From a publisher's standpoint, free and open used textbook sales cut into profits, and abandonment of textbooks is a scary proposition. Ebooks do represent an opportunity, through use of digital copy protection, but if the files cost the same as the ink-n-paper version most students will not be pleased at the elimination of the resale market. What's a publisher to do?

Look at the textbok-free school: where are they getting the knowledge imparted upon the students? Teachers are either downloading curriculums from websites devoted to the subject, or they are developing new curriculums referring to internet-based information repositories. When I was in high school and college, barely 15 years ago, teachers and professors jumped around within a textbook, skipped chapters, and created new ones via handouts and alternate reading -- not much different than the so-called textbookless schools; they are essentially an extreme extension of curriculum 'tweaking'. There will always be free websites with good info, but the ease of getting the info or collecting all the information into a semester of classwork can be difficult if starting from scratch. While most teachers love their work, I doubt many are prepared to create a textbook's worth of instruction on their own.

Publishers would be wise to ease into the market of packaging single-subject content: for example, a 7th grade Earth Science teacher could log in to McGraw-Hill's curriculum aggregator, and pick individual 'chapters' from dozens designed by experts -- one on volcanoes, one on weather, one on earthquakes, another on glaciers -- but state law doesn't like evolution, so that's left out, and only a quick summary about hurricanes is included since they're uncommon in Kansas. The instructor would recieve warnings for chapters that overlap, or if a chapter has a prerequisite piece of information that must be included. Once the teacher reaches an acceptible curriculum, the aggregator's software will assemble the chapters, compile them into a table of contents (with cross-referenced information in chapters), and design handouts, research materials, online references, and a teacher's guide -- almost instantly. What if the teacher would prefer hard-copy textbooks? Print-On-Demand services could produce, in a matter of days, enough custom textbooks for a teacher to supply all of his classes. Progressive teachers could download an HTML version for teaching online or a PDF version for eBook distribution. The cost will not need to be as high as traditional books -- but a teacher may even be willing to pay more, knowing that every page of the book will be used to instruct the class. Individual chapters could be altered as new information is discovered or errors corrected, with automatic updates sent to subscribed teachers, rather than requiring an entirely new edition to be released. Coursework could be coordinated between different teachers, even in different schools -- for instance, to ease the transition from junior high to high school, or so a sociology teacher and a history teacher could cover the same topics around the same time of year.

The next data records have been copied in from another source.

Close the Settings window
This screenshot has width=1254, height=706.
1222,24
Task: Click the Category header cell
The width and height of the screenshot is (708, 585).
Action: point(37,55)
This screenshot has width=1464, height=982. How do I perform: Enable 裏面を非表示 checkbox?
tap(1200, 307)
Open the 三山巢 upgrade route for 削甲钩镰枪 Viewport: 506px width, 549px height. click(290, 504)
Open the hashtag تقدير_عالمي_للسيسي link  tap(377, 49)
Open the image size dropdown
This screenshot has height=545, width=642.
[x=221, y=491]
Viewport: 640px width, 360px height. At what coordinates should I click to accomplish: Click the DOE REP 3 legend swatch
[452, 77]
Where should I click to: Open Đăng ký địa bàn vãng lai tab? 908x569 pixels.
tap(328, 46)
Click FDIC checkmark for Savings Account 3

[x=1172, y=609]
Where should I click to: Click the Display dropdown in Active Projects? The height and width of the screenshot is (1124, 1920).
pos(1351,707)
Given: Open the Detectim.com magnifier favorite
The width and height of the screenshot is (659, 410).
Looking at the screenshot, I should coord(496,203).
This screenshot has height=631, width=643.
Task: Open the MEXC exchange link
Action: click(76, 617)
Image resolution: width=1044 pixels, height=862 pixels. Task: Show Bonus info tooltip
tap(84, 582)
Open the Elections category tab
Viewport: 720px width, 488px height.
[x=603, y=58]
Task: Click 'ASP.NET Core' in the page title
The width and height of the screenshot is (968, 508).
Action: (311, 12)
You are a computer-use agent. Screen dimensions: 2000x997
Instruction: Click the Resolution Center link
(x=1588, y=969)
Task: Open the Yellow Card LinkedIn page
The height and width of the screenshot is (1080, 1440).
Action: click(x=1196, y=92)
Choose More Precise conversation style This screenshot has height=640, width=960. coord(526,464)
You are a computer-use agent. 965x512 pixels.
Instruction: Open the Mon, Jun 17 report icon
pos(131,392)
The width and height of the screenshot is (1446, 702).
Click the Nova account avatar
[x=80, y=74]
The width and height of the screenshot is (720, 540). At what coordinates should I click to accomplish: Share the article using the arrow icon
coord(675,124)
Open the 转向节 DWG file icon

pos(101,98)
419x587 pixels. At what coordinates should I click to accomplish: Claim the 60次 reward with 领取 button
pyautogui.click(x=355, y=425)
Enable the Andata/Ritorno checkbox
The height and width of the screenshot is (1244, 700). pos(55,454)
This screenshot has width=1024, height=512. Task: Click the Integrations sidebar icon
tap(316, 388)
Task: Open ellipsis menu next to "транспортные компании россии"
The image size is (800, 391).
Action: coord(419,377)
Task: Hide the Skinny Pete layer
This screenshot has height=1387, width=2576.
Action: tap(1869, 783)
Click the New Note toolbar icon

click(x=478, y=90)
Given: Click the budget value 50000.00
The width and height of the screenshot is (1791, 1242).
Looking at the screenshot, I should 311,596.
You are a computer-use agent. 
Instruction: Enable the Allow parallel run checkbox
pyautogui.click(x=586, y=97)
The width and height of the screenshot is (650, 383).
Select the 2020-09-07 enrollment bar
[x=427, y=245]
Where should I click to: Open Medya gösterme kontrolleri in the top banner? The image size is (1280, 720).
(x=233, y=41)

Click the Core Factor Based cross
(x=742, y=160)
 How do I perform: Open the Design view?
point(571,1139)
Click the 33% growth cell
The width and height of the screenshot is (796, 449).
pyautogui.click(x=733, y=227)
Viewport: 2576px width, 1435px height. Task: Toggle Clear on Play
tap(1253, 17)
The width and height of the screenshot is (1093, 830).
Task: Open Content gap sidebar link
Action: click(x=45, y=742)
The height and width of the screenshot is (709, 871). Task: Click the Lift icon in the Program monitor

Students hate buying textbooks that they don't feel they're getting the full value out of; at least one school has found no value in buying textbooks at all. What's needed is a new way to create textbooks everybody needs: what schools need is timely information that fits their curriculum, and they've found that pulling the information off the internet is better than buying a textbook. Publishers need to step in and make themselves available this way: providing their textbooks in a format that can be downloaded and assembled, creating a valuable resource for both the teacher and the students.